Why some diseases do not return
There are certain diseases which you are not likely to have more than once; one attack protects against another. Why and how does one attack of a certain disease protect against another? When a person is taken sick with one of these diseases, the cells of his body immediately begin to make a substance called antitoxin. We learned something about antitoxin when we were studying diphtheria. In diseases like scarlet fever, measles, and smallpox, in which one attack protects against another, the antitoxin that is formed in the body when you are sick stays there for a long time, in some cases as long as you live. While this antitoxin is present in the blood, the cause of the disease cannot live in the body; hence you cannot have the disease again. After some diseases this antitoxin seems to disappear from the blood in a short time; after others, it seems to remain for several years; and after still others it remains as long as you live. After diphtheria it stays in the blood only a short time, so that one may have diphtheria a second time within a few years. Some people have smallpox, measles, or scarlet fever a second time, but with most people these diseases never return.

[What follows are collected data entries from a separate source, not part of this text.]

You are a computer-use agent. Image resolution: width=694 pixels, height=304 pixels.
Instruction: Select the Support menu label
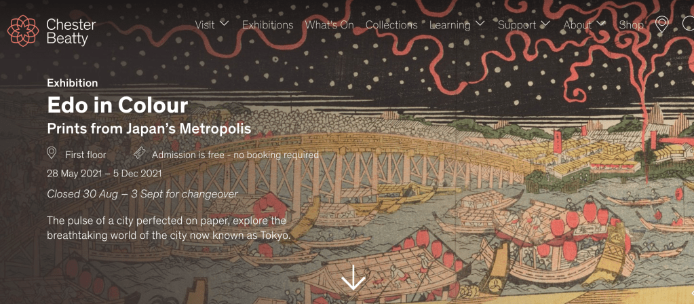(516, 25)
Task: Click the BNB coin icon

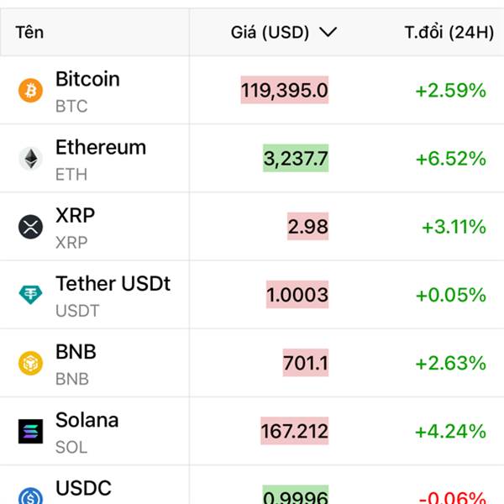Action: (x=30, y=363)
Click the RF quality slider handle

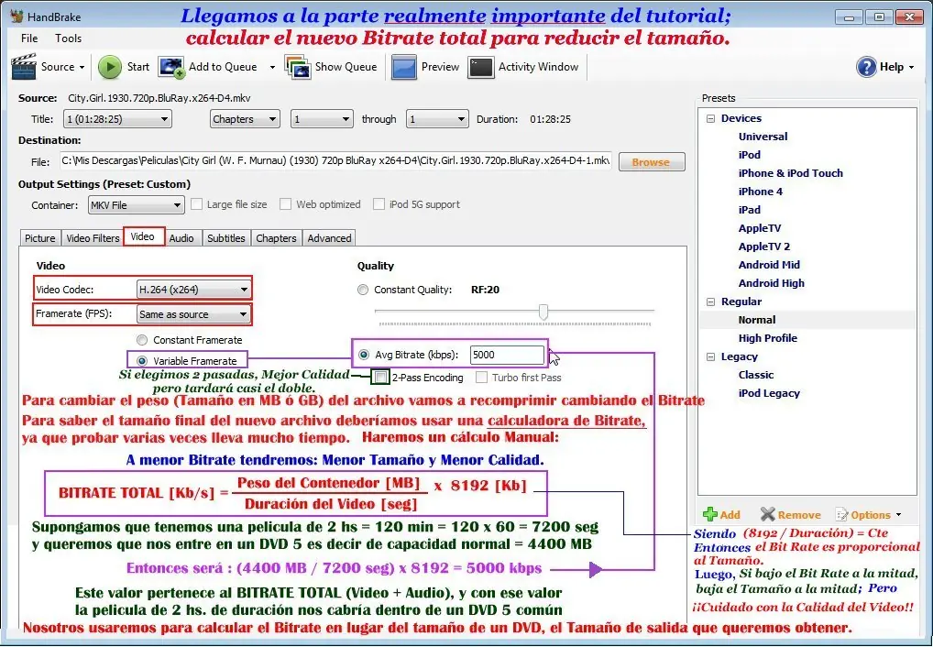click(543, 312)
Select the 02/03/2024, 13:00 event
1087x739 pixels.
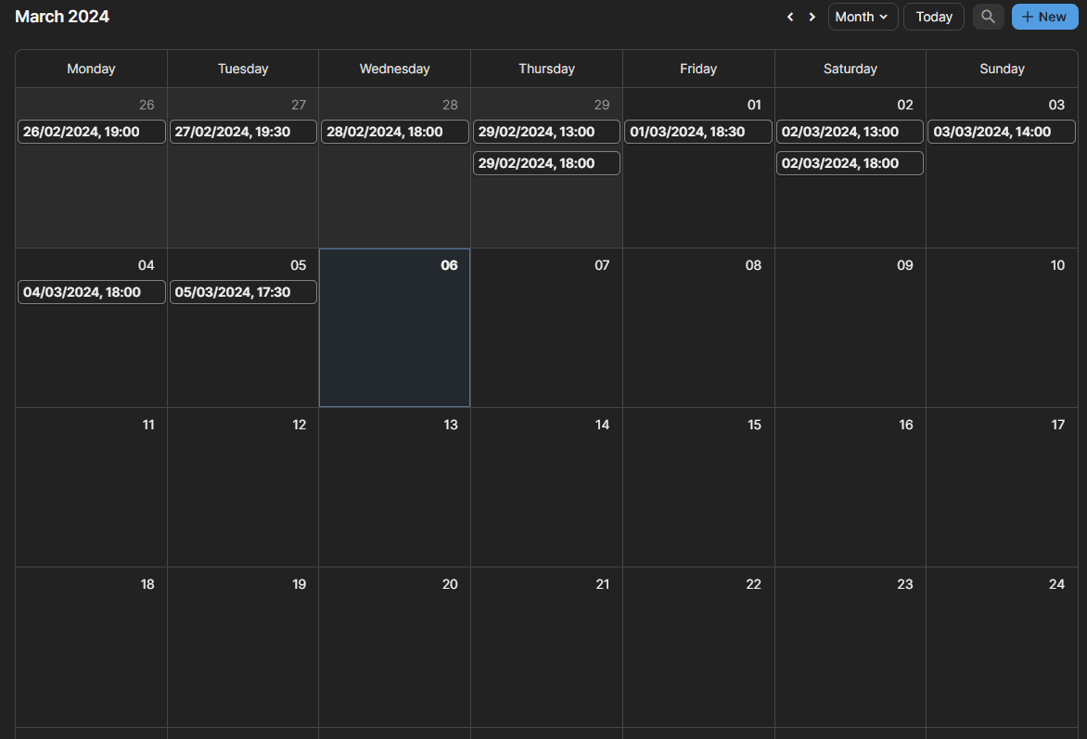click(850, 132)
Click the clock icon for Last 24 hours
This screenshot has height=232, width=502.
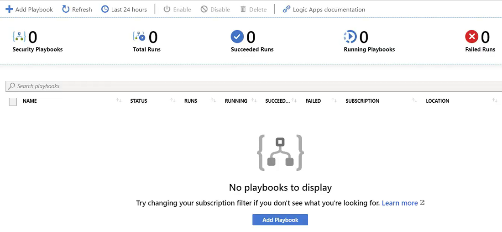point(105,9)
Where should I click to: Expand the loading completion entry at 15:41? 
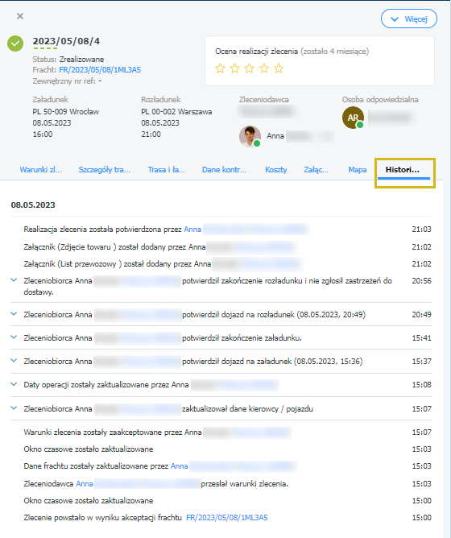point(14,337)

If we knew how to make the cells of our bodies produce this antitoxin and keep it stored up in the blood all the time, we should never have any of these diseases. But in many cases we do not know how to cause the cells to manufacture this antitoxin. However, in one or two diseases we do know how to persuade them to make the antitoxin, and the one in which we know how to accomplish this best is smallpox. This is just what is done by vaccination.

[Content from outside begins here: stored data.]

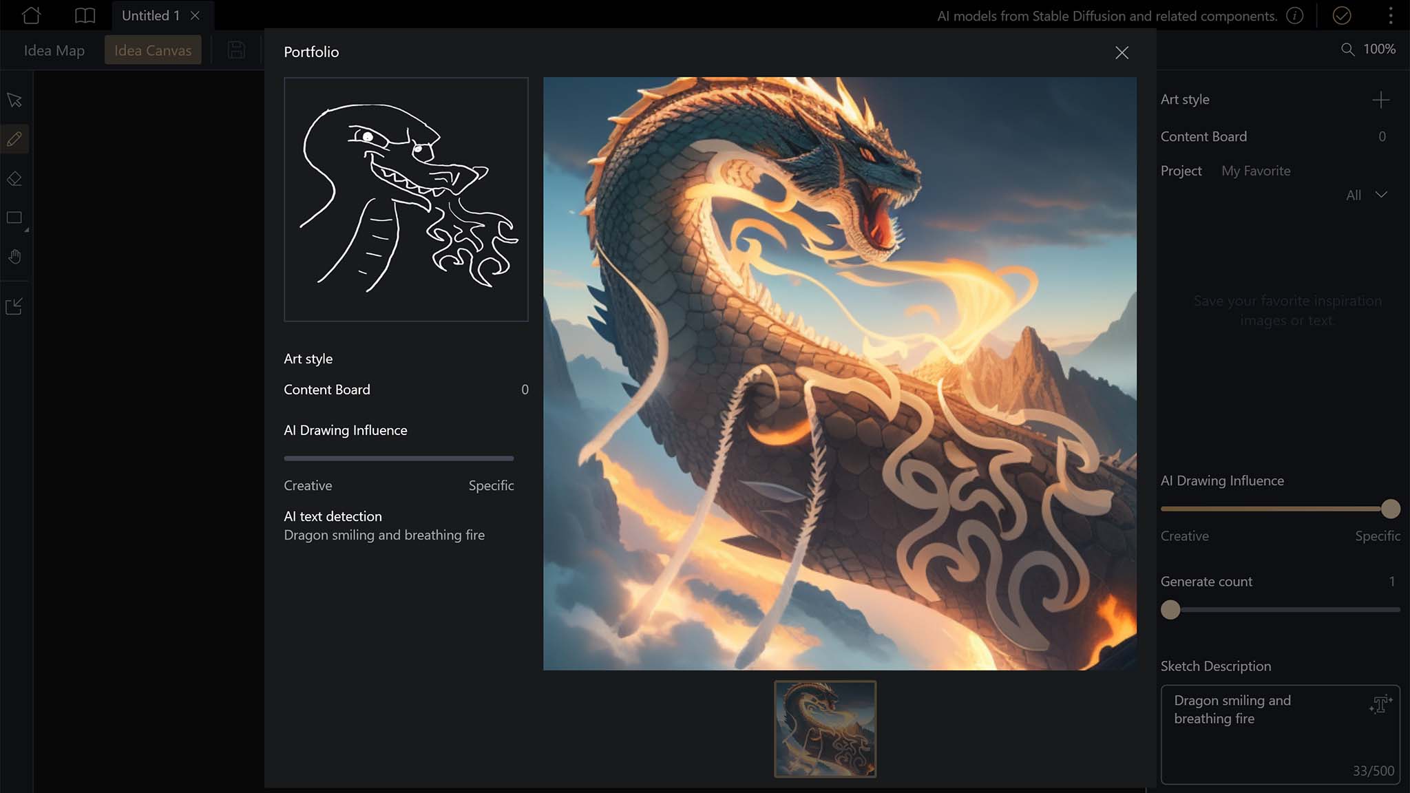Switch to the Idea Map tab
The width and height of the screenshot is (1410, 793).
(x=53, y=50)
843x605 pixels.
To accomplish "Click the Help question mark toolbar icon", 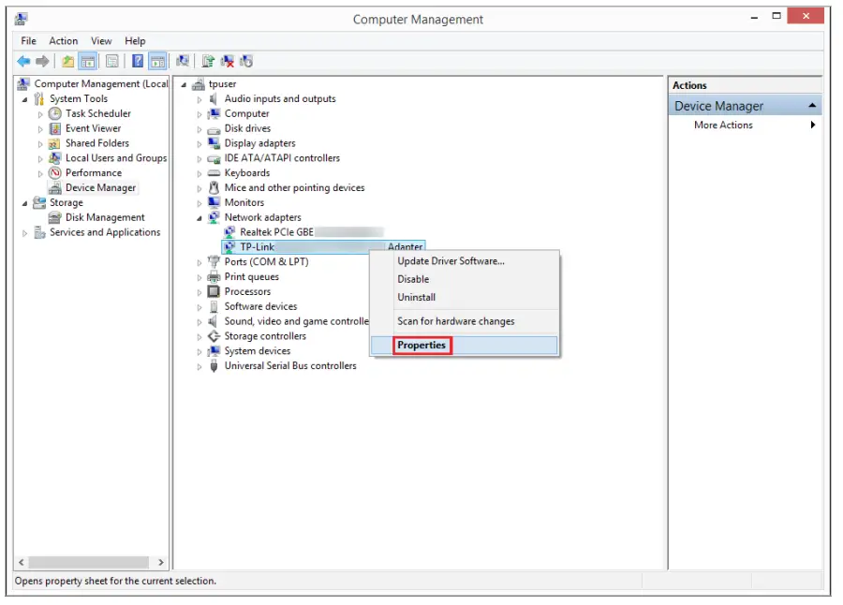I will 138,61.
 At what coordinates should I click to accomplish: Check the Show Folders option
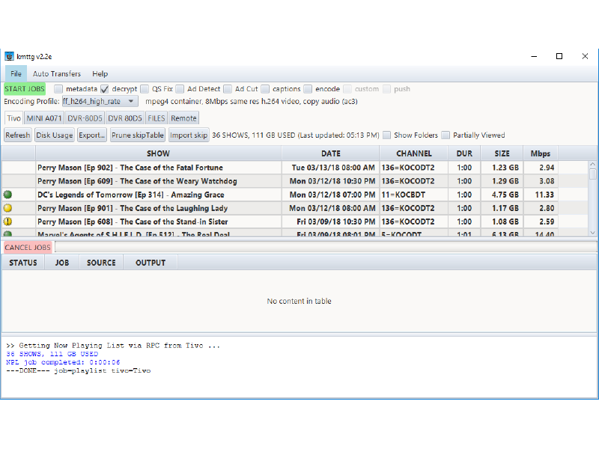click(386, 135)
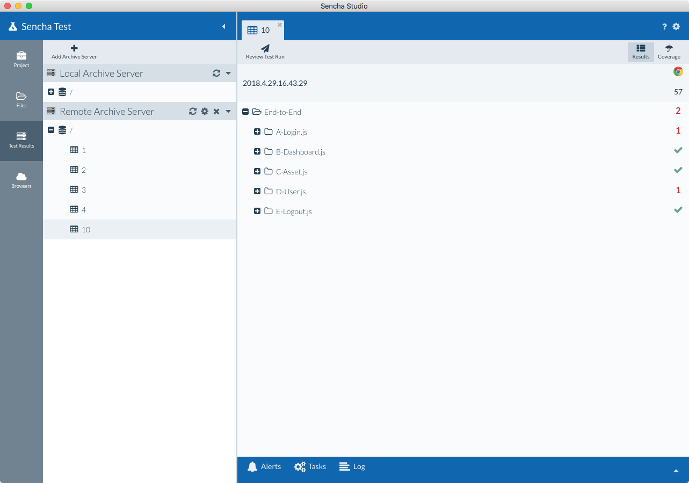Switch to the Coverage view
This screenshot has height=483, width=689.
[x=669, y=52]
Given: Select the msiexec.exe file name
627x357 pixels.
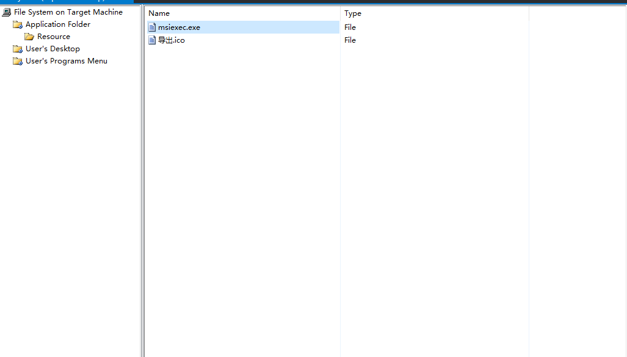Looking at the screenshot, I should 179,27.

How vaccination prevents smallpox
The object of vaccination is to put the cells of the body to work making antitoxin. To do this, it is necessary to get some of the toxin into the body. We want to get in just enough to make the cells work, and no more. Therefore we make a very small scratch, and put into it some of the vaccine which contains the toxin of smallpox. It is impossible to have these germs in your body and not be affected by them to some degree. If you did not feel a little sick, the cells would not be making antitoxin, for the thing that makes you sick is what makes the cells go to work. But this sickness is only a matter of a day or two, and after the cells have made the antitoxin, it will stay in your body a long time, longer in some cases than in others.
Some people, after they have once been vaccinated, can never be successfully vaccinated again; neither can such people ever have smallpox. Most people, however, can be successfully vaccinated every five to seven years, and there are a few people who will "take" if vaccinated every year or two. These conditions indicate the length of time that the antitoxin of smallpox will live in the bodies of these different persons. If vaccination, properly performed, does not take, the person is not in a condition at that time to catch smallpox; and if vaccination, properly performed, does take, it is positive evidence that if this person had been exposed to smallpox, he would have taken the disease.
Necessity of repeated vaccination
It is frequently asked, "How long will vaccination protect against smallpox?" You can no more answer this question than you can tell how long the antitoxin will live in the blood of any particular person. The only safe thing to do is to be vaccinated every few years, and if smallpox is present in your community, get vaccinated every year until the vaccination takes. If it takes, it shows that you were in a condition to catch the disease; and if it does not take, you may feel safe from smallpox for a while, at least.